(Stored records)
Content starts

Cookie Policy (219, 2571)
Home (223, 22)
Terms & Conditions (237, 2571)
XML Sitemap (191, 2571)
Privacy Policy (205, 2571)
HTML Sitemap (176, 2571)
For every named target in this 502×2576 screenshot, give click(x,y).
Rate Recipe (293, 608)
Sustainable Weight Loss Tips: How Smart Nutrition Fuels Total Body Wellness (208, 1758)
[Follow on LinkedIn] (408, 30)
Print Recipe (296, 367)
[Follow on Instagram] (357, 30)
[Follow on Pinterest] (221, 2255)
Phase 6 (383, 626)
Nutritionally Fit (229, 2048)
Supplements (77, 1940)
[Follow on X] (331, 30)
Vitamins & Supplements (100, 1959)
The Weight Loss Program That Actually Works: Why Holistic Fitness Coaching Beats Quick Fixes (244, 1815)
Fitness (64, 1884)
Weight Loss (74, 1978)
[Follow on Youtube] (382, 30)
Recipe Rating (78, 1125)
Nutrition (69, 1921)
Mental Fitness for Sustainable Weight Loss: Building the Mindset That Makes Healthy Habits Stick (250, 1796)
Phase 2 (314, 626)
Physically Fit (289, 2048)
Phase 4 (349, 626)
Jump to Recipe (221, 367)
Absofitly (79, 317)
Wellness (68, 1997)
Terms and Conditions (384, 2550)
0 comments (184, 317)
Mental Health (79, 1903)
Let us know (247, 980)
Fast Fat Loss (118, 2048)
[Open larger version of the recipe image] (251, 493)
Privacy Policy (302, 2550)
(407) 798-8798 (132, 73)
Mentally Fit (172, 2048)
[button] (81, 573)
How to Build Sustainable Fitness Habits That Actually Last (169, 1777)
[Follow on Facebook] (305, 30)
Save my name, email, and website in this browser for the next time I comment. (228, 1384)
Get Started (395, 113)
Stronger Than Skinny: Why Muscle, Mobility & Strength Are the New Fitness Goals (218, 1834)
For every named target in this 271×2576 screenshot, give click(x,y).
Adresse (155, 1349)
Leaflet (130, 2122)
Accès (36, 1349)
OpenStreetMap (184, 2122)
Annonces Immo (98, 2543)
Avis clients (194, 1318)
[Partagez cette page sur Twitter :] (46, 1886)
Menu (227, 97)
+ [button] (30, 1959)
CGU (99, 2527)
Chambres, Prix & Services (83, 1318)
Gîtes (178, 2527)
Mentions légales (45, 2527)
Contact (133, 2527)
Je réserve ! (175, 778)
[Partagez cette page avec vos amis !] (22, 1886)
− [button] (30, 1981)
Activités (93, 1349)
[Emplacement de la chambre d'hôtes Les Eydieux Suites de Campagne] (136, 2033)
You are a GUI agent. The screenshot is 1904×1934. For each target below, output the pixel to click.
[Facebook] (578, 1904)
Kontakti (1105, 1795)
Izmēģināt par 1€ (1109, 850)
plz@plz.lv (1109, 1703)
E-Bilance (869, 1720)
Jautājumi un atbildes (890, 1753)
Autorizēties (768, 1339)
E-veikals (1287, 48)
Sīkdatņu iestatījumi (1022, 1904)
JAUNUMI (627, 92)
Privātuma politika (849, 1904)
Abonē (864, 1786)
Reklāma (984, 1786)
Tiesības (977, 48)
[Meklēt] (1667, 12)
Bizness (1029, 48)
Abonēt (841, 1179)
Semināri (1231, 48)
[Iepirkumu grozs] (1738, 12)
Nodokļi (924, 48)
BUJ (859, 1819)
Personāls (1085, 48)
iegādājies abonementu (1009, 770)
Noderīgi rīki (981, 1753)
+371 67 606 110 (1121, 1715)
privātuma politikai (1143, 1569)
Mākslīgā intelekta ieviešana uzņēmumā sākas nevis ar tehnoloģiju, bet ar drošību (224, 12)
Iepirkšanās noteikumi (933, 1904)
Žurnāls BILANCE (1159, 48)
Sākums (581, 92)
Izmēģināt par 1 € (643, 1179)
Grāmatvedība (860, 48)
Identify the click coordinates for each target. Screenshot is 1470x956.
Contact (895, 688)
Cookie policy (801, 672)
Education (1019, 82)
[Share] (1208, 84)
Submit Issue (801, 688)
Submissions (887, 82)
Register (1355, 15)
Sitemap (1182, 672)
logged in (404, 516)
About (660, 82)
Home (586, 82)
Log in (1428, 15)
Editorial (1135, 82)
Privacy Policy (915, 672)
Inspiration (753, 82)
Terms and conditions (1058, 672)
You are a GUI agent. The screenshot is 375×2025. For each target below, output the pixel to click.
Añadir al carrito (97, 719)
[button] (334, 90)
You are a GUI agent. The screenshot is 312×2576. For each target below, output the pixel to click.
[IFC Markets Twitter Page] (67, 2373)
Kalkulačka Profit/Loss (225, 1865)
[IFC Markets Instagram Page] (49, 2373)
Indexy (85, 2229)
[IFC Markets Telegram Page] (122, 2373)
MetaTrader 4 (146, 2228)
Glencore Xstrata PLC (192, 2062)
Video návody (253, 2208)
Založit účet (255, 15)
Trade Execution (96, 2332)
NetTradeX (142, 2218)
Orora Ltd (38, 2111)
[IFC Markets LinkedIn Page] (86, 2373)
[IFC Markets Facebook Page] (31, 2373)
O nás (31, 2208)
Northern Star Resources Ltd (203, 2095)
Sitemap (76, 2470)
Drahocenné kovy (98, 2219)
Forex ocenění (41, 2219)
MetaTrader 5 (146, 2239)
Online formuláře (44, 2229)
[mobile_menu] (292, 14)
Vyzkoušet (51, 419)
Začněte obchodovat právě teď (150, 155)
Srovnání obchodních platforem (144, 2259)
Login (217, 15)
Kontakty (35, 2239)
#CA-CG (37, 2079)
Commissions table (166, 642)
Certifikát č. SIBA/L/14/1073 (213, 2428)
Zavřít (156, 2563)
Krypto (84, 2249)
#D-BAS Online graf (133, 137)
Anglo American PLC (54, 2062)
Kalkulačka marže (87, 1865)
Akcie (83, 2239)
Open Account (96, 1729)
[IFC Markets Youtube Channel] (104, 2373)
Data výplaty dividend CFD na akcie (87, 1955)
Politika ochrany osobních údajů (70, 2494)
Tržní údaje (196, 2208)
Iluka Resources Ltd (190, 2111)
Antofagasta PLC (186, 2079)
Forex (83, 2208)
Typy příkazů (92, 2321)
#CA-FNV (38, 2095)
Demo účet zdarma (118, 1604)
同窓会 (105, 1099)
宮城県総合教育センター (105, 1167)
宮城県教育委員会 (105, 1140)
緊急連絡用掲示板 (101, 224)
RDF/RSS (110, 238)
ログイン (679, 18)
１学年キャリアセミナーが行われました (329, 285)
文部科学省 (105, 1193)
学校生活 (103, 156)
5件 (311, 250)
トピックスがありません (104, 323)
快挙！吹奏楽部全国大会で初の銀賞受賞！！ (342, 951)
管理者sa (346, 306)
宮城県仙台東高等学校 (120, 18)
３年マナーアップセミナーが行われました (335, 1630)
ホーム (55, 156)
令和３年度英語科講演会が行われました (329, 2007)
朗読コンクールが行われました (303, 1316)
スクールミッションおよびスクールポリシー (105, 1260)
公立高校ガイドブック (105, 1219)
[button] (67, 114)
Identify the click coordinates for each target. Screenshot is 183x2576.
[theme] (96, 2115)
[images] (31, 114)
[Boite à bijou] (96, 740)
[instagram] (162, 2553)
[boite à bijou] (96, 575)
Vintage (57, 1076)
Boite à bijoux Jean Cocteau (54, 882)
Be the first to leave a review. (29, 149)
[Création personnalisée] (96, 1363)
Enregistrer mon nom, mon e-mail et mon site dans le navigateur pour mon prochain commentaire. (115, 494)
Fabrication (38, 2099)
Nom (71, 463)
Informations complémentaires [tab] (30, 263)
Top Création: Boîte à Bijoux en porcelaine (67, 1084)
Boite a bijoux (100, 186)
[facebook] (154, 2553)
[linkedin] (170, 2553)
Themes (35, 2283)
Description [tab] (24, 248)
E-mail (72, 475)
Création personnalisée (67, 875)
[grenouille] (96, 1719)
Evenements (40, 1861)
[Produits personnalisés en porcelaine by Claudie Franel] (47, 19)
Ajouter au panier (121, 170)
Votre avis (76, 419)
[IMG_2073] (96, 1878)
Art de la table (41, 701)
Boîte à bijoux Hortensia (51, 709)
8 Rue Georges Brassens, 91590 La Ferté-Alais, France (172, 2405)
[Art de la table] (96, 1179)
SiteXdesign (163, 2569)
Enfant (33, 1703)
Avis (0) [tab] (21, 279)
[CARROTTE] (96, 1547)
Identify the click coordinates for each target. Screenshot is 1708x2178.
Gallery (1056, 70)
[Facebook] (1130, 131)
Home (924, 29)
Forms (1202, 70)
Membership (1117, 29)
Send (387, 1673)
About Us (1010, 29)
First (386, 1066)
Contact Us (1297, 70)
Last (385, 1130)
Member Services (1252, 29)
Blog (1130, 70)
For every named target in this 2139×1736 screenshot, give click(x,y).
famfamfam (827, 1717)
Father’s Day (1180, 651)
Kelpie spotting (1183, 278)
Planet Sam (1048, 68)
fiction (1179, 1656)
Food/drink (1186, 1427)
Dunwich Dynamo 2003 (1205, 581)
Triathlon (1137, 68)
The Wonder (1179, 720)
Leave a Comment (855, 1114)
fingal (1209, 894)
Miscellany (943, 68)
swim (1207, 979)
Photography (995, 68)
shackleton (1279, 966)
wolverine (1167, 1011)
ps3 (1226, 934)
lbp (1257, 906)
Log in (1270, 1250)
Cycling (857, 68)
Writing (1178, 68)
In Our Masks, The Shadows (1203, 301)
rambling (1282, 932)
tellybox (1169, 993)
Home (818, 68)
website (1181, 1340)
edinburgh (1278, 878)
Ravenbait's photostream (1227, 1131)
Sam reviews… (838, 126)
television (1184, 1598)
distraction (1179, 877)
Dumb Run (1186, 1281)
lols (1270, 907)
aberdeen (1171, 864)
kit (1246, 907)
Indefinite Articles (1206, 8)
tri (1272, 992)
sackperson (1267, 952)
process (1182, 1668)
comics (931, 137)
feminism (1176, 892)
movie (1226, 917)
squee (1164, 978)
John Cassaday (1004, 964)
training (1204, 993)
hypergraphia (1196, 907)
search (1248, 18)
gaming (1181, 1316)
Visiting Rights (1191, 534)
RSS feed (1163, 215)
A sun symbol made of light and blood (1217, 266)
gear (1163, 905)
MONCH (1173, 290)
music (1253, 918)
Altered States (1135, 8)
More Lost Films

Content ends

- [What you need to do]:
Across the data, find each line that has "every" in it and copy that line.

- [Exercise result]:
For every named target in this 502×2576 screenshot, give click(x,y).
For every named target in this 271×2576 screenshot, give click(x,y).
For every named target in this 2139×1736 screenshot, give click(x,y).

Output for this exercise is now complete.